Notant les hausses et les baisses des cours de la place de Bordeaux, l’auteur des Préséances anticipe en 1965 la transmission de son domaine en signant un fermage avec le négociant Fleury pour soulager ses enfants de tout tracas. Dans un premier temps très satisfait de la gestion de son domaine, il craint en 1967 « que Fleury s’en tire mal : la désaffection dont souffrent les Bordeaux blancs et donc Malagar est méritée. Il y a, entre les prix exigés et ce vin qui n’a plus la qualité d’autrefois, nocif, lourd – et quand ils faire du "sec", amer comme chicotin… – une disproportion accablante. Je doute si ceux qui ont acheté du Malagar par curiosité font une seconde commande. Cela durera autant que moi, mais après ? »

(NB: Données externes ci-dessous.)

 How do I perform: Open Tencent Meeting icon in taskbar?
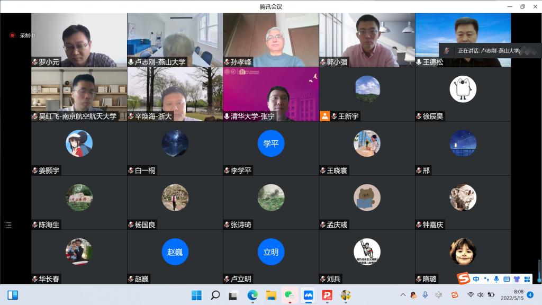click(x=308, y=295)
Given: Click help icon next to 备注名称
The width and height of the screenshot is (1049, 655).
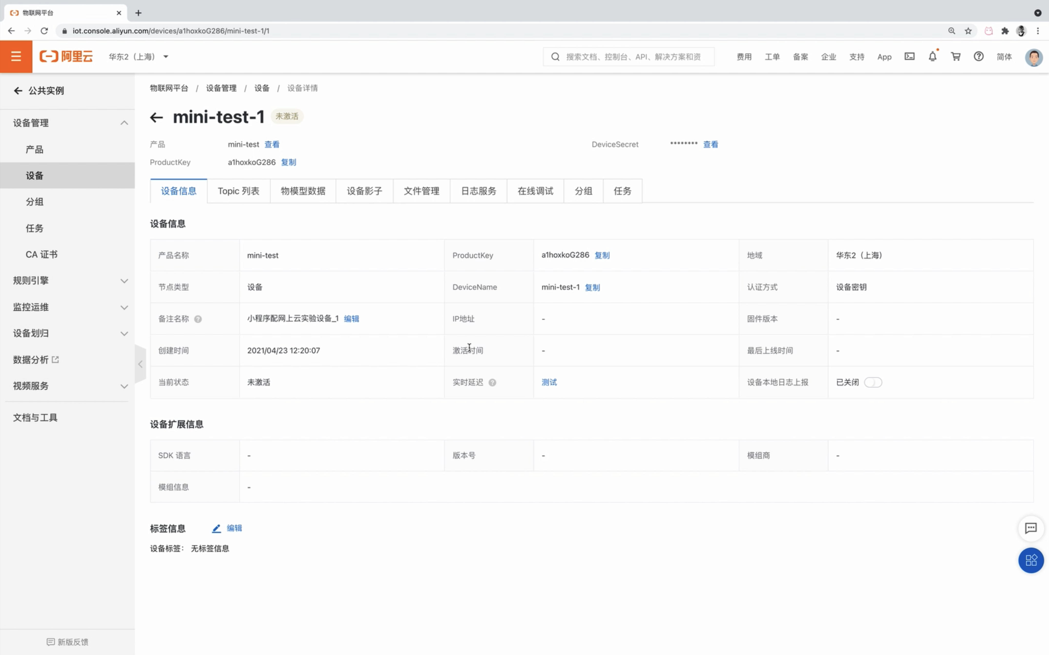Looking at the screenshot, I should pyautogui.click(x=198, y=319).

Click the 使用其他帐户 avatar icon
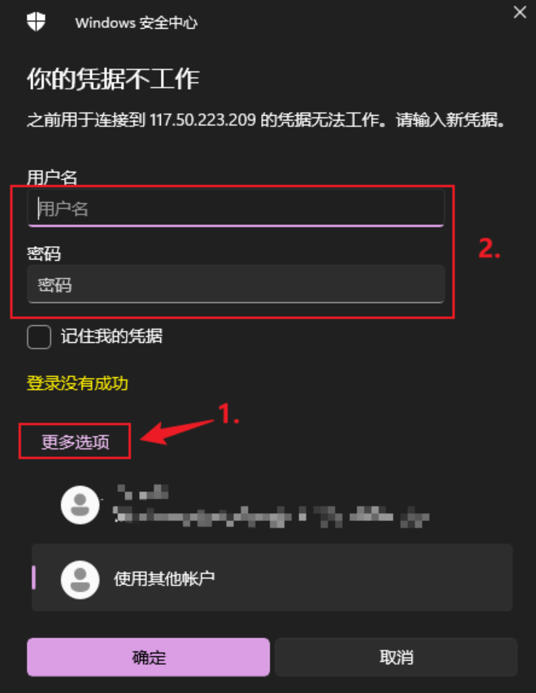(x=80, y=579)

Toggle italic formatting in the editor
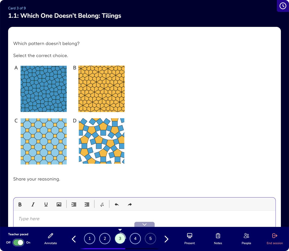pyautogui.click(x=33, y=204)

Tracas des Bordeaux blancs

L'auteur du Baiser au lépreux ajoute en 1967 que « le Malagar sec que fait Fleury est une horreur rendue plus horrible par l’étiquette pompeuse de la bouteille. Ces vins dont personne ne veut plus, on a raison de n’en plus vouloir », François Mauriac tranche en septembre 1968 : « je ne parlerai plus du vin dont je n’ai plus la responsabilité. Cette année sera pire que les précédentes. On ramasse sans trier et on sucre et on fait un vin dont personne ne veut plus… Grande pitié de ce pauvre peuple qui s’éreinte, qui s’endette… »

« Les techniques ne servent plus, elles asservissent »

François Mauriac se plaint en mai 1963 des « avions passant le mur du son » au-dessus du château. Il revient sur ce désagrément en 1966 pour exprimer une vision désabusée que n’aurait pas renié un autre penseur bordelais, Jacques Ellul : « je note l’horreur des "bang" des avions à réaction qui passent le mur du son. La vie devient absurde, ne tient plus compte de ce qu’exige l’être humain. Les techniques ne servent plus, elles asservissent – elles détruisent ce qu’elles ont mission d’aménager. » En mai 1965, c’est avec dépit perceptible qu’il note qu’un tracteur remplace les bœufs.